Ce long métrage a été réalisé en VistaVision procédé de tournage du Studio Paramount (120 films) abandonné dès les années 1970 à cause de son coût élevé malgré l’évidente qualité de l’image (pellicule de 35 mm défilant horizontalement et non verticalement d’où une meilleure qualité d’image que son concurrent, le CinémaScope). Des chefs d’œuvres ont été réalisé suivant ce procédé par John Ford (La Prisonnière du désert – 1956) et Alfred Hitchcock (Sueurs froides – 1958, La Mort aux trousses – 1958). En outre, le procédé VistaVision permet des trucages simples à la Georges Méliès (1861/1938) : maquettes couplées à de modestes effets spéciaux numériques, souhait du réalisateur accablé, comme nous, par la profusion de ces derniers dans le cinéma contemporain, rendant tout récit irréaliste : trop de virtuel tue le réel.

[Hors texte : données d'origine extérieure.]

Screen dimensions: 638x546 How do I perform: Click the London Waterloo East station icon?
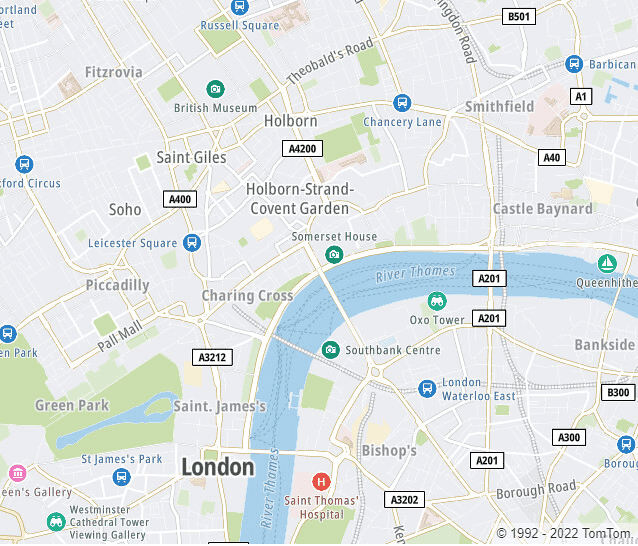coord(427,389)
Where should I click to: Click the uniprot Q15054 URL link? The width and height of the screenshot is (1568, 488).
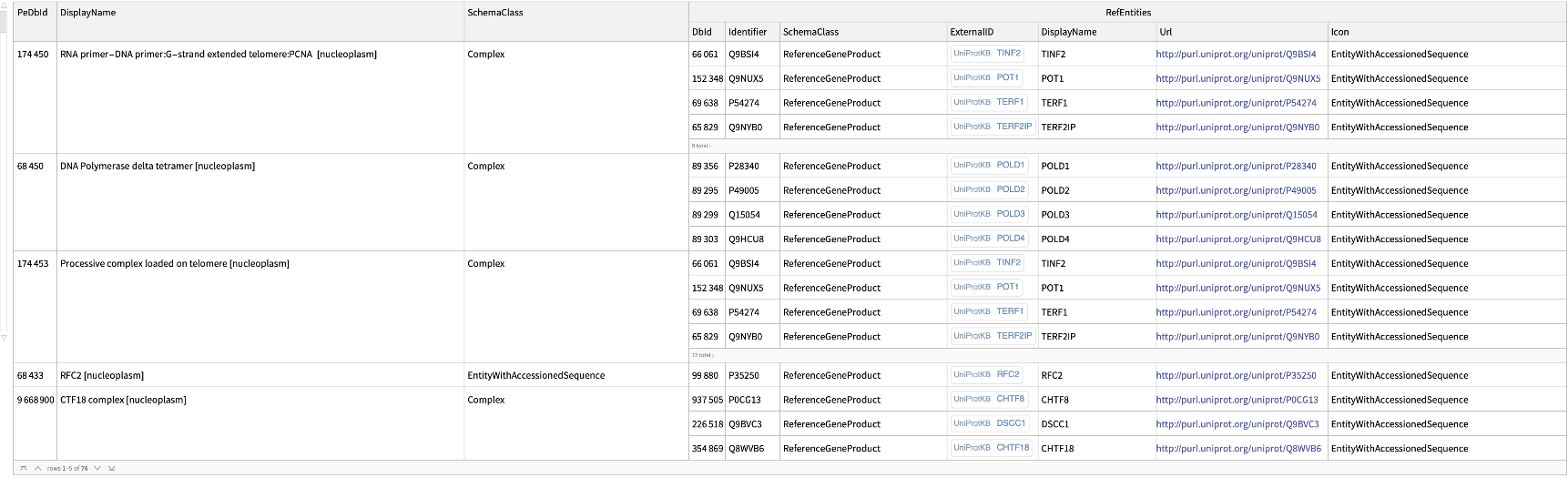click(x=1236, y=215)
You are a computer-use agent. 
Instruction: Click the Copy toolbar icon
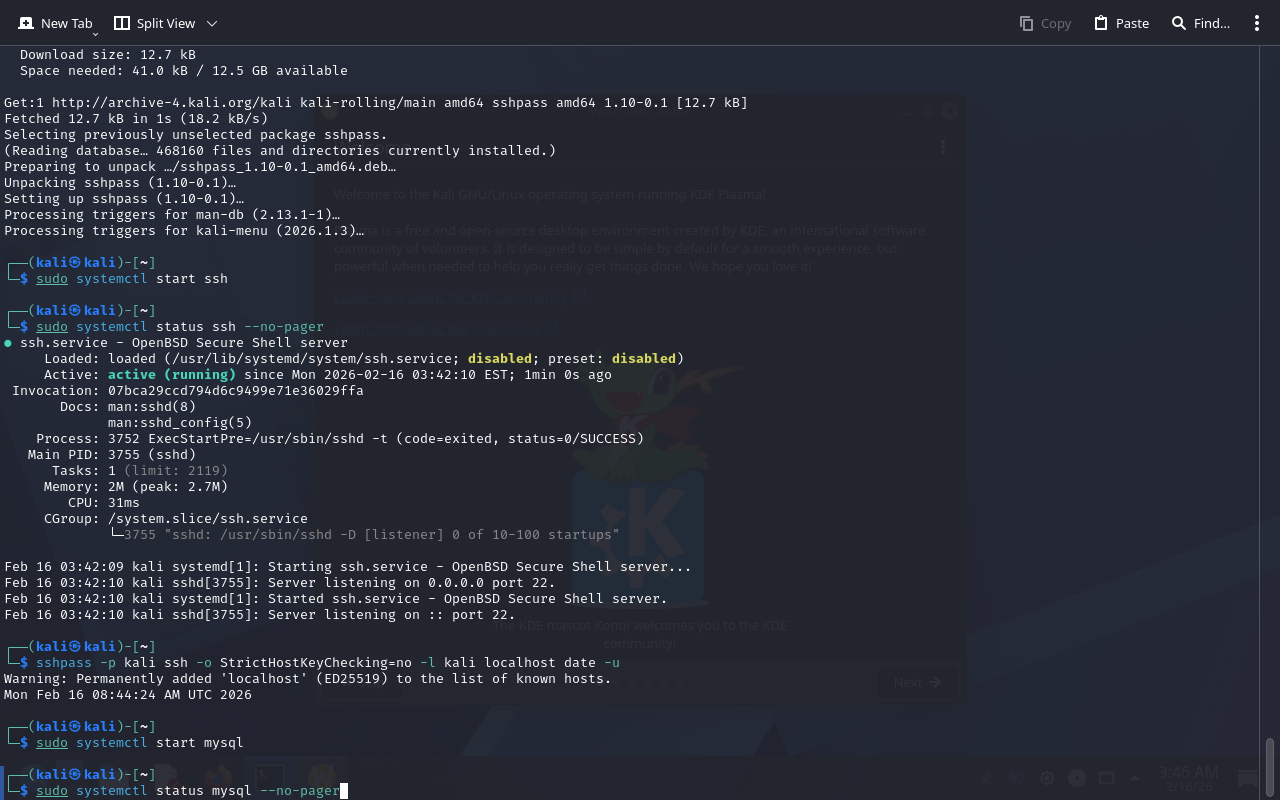1026,23
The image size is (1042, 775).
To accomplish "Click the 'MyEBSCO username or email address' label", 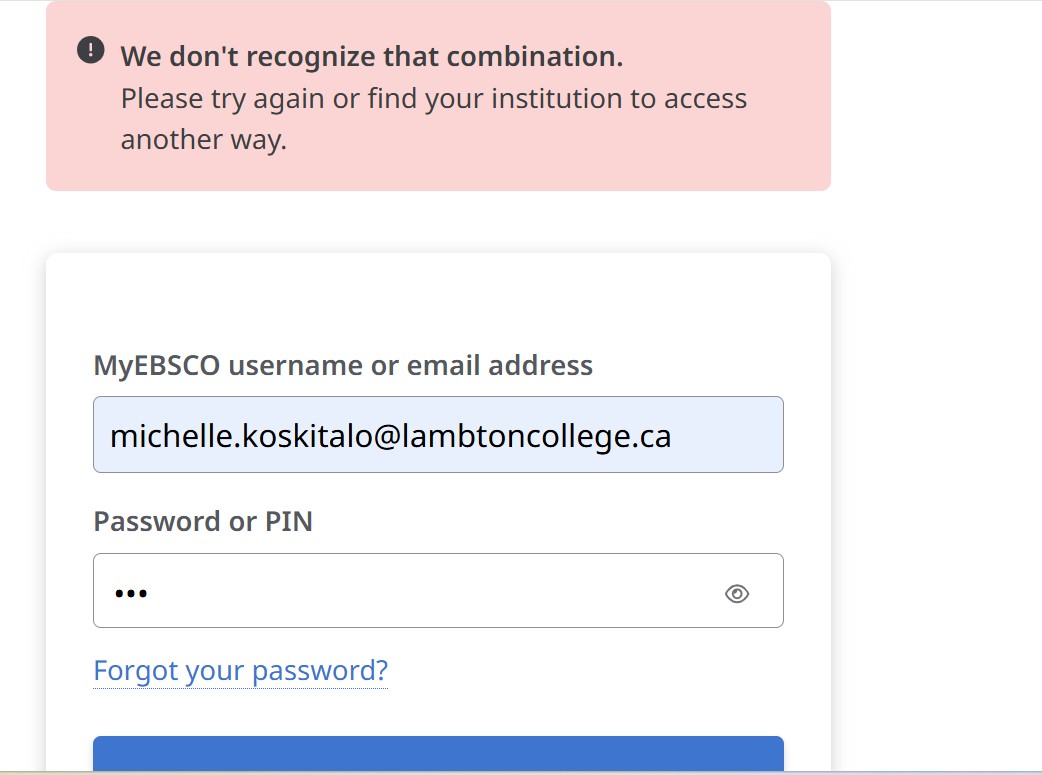I will coord(343,366).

The Brutalist est aussi un long métrage ou les acteurs sont dirigés de main de maître par Brady Corbet, lui-même acteur depuis son plus jeune âge (11 ans !). Adrien Brody (Laszlo Toth) est un hongrois survivant de l’holocauste, de nouveau plongé dans un univers qui lui est étranger ou il tente de survivre sans se trahir. Il renouvelle sa meilleure prestation depuis Le Pianiste (2002) de Roman Polanski. Jeu fiévreux de la même intensité dramatique. Guy Pearce (Harrison Lee Van Buren) en mécène capitaliste quelque peu vicieux à l’égard de son architecte. Tous les seconds rôles, bien définis dans leurs complexités, sont remarquables.
Mystère de la distribution : les deux précédents opus de Brady Corbet, L’Enfance d’un chef (2015) avec Bérénice Bejo, et Vox Lux (2018) avec Nathalie Portman, n’ont pas été exploités en France. The Brutalist a été récompensé par le Lion d’argent du meilleur réalisateur à la Mostra de Venise 2024 et quatre Baftas 2025 à Londres dont celui du meilleur réalisateur, meilleur acteur et meilleure musique originale.